How to use R and other non-Java languages in MapReduce and Hive
I teach for Hortonworks and in class just this week I was asked to provide an example of using the R statistics language with Hadoop and Hive. The good news was that it can easily be done. The even better news is that it is actually possible to use a variety of tools: Python, Ruby, shell scripts and R to perform distributed fault tolerant processing of your data on a Hadoop cluster.
In this blog post I will provide an example of using R, http://www.r-project.org with Hive. I will also provide an introduction to other non-Java MapReduce tools.

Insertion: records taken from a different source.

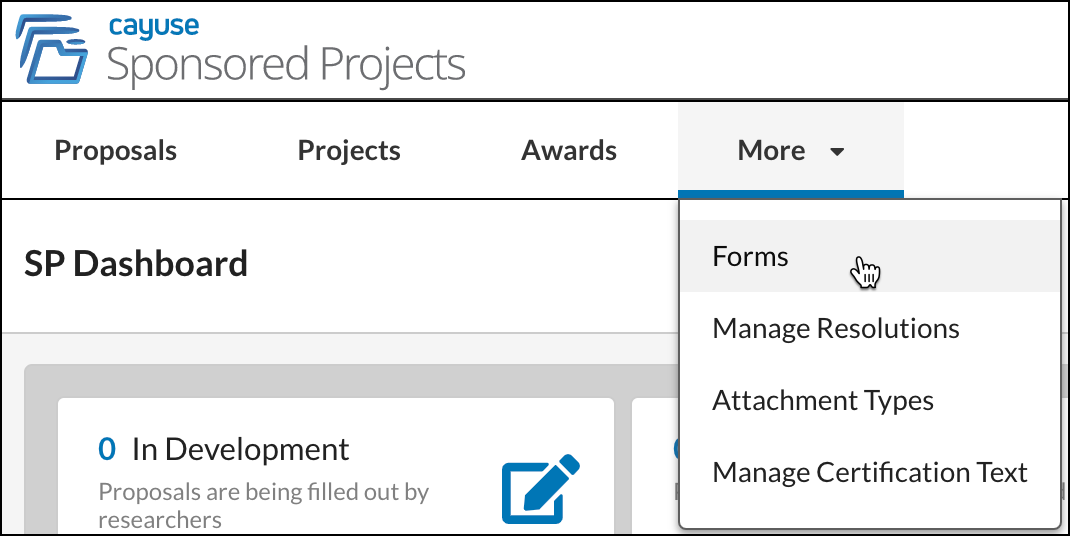Click the pencil edit icon on In Development card
The width and height of the screenshot is (1070, 536).
(x=540, y=489)
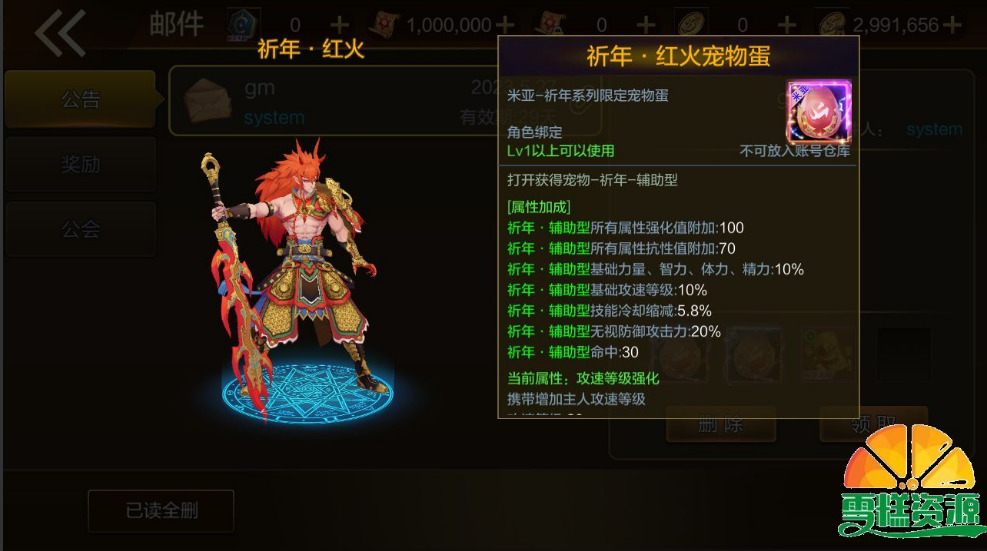This screenshot has height=551, width=987.
Task: Click the 删除 mail button
Action: click(721, 426)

If you wanted to follow along and run these examples in the Hortonworks Sandbox you would need to install R.
In order to do that log in to the sandbox and as root (password: ‘hadoop’) run:
yum install R
Before we get into the details of using R with Hive, let’s review some important details about Hadoop.
The processing framework for Hadoop has been MapReduce. MapReduce provides a framework where a developer would write a Map Class in java that receives individual records and filters or transforms those records. If there is a Reduce phase then the Mapper output is partitioned by key, sorted by key and Reducers fetch a subset of the keys and processes groups of values with matching keys.
If you already have a collection of R scripts that you are comfortable using, or you have Python, or Ruby, or Shell scripts and you want to process large amounts of data fast on your hadoop cluster, this is the blog post for you.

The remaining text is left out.